Acosta also spoke movingly about the influence of his alma mater on his life. “Columbia Law School gave me the tools to make a difference not only in bolstering the socioeconomic and political aspirations of my growing Latino community, but in my broader and loftier goals to do justice in our wonderful society under the rule of law,” he said. “So Columbia gave meaning to what I often heard: that the goal of law school is not only to safeguard rights, prevent abuses, and deter wrongdoing but also to create the conditions in which the talents and energies of a diverse citizenry can thrive.”

A Visionary Philanthropist
Alia Tutor ’00 accepts the Medal for Excellence.

“As president of the Alia Tutor Family Foundation, Alia embodies the spirit of altruism and service, with a keen sense of purpose and a deep understanding of the power of collective action,” said Dean Lester before presenting the Medal for Excellence to Tutor. 

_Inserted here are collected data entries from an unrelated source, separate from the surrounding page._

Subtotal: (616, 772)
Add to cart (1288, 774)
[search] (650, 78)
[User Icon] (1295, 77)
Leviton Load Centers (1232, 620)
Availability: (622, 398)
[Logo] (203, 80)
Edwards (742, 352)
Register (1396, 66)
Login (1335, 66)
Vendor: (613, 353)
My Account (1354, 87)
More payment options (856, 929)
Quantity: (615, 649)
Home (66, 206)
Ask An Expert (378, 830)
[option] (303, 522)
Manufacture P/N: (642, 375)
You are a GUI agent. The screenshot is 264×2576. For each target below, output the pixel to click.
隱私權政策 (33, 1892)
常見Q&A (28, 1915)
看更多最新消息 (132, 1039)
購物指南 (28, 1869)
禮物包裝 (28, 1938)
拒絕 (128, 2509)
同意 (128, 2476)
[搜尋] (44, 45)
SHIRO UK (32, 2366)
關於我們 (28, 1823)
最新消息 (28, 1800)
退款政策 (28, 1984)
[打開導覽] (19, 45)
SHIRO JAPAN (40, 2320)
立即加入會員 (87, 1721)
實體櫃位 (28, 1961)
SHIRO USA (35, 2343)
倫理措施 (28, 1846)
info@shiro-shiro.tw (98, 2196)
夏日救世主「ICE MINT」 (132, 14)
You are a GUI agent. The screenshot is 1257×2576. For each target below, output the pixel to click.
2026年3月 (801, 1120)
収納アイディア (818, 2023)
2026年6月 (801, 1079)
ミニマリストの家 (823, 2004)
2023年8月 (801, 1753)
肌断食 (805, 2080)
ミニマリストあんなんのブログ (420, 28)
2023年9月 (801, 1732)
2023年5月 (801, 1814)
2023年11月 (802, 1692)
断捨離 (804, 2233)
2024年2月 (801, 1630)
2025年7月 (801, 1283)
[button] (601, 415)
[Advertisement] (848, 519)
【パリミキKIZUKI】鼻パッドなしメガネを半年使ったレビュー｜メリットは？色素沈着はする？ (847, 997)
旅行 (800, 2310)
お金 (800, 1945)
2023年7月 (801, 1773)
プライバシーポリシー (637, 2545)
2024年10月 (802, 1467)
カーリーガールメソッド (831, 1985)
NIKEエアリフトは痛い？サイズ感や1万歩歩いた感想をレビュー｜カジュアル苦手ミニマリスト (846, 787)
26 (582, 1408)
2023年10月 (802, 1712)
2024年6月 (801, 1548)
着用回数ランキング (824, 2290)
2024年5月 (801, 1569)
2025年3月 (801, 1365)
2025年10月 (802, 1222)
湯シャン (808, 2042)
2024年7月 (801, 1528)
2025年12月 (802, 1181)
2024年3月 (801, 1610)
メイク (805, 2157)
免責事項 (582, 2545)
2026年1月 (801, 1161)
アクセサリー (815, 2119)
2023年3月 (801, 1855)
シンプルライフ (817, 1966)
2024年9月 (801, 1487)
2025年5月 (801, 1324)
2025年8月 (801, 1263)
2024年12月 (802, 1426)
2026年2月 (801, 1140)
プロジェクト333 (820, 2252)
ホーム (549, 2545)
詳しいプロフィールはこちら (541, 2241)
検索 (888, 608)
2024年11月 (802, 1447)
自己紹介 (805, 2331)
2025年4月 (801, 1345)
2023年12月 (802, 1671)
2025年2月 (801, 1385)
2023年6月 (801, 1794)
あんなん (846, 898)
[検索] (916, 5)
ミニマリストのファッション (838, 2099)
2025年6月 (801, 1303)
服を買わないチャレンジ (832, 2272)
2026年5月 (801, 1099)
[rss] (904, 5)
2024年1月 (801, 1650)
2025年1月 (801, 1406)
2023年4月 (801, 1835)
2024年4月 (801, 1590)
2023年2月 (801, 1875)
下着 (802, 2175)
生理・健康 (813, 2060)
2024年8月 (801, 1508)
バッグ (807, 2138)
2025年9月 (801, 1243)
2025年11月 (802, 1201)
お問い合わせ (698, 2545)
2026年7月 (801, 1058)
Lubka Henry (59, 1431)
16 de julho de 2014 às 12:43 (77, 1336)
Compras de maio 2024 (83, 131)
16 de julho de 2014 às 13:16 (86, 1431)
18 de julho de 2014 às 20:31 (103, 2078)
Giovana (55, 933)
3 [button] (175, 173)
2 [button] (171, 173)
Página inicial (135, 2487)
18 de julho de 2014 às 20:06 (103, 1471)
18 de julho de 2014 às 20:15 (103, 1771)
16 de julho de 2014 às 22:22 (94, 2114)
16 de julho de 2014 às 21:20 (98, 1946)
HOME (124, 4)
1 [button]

Dean Lester shared how Tutor’s deep and abiding personal affection for Columbia Law inspired her to establish the Sidney J. Feltenstein 1926 Scholarship Fund, named for her grandfather, as well as her leadership gift to support the library renovation. “Recognizing the vital role that the library played in her own academic journey, she saw an opportunity to pay it forward and ensure that others would have access to our world-class resources and facilities, and we knew her leadership would inspire others to participate,” Dean Lester said. “Working with Alia has been a joy. She is brilliant. She is funny. She is empathic, and she’s very wise.”

The Dean also lauded Tutor for her volunteer support in her home city, Los Angeles, where she lives with her husband and children. She cited Tutor’s service on the board of directors for Children’s Hospital Los Angeles (CHLA) and the CHLA Foundation Board of Trustees, as well as on the USC president’s council and as an inaugural member of the Keck Medicine of USC Board of Councilors. 

Accepting the Medal for Excellence, Tutor explained why the library renovation project is so meaningful. “As a young law student, I felt most invigorated in the library, surrounded by decades of living knowledge, the warmth and collegiality of my classmates, and the openness to new ideas and other points of view,” she said. “To me, that is what this landmark project is all about: providing a modern and reimagined venue for new generations of law students to convene, to expand, to provoke, and to be inspired.”

In closing, Tutor expressed appreciation for her family, particularly her mother, Lisa, her aunt, Ellen, and her grandmother, Marie. “Through their strength, their perseverance, their love and kindness, they showed me what it truly means to be a strong woman,” she said, “and I will forever be grateful.”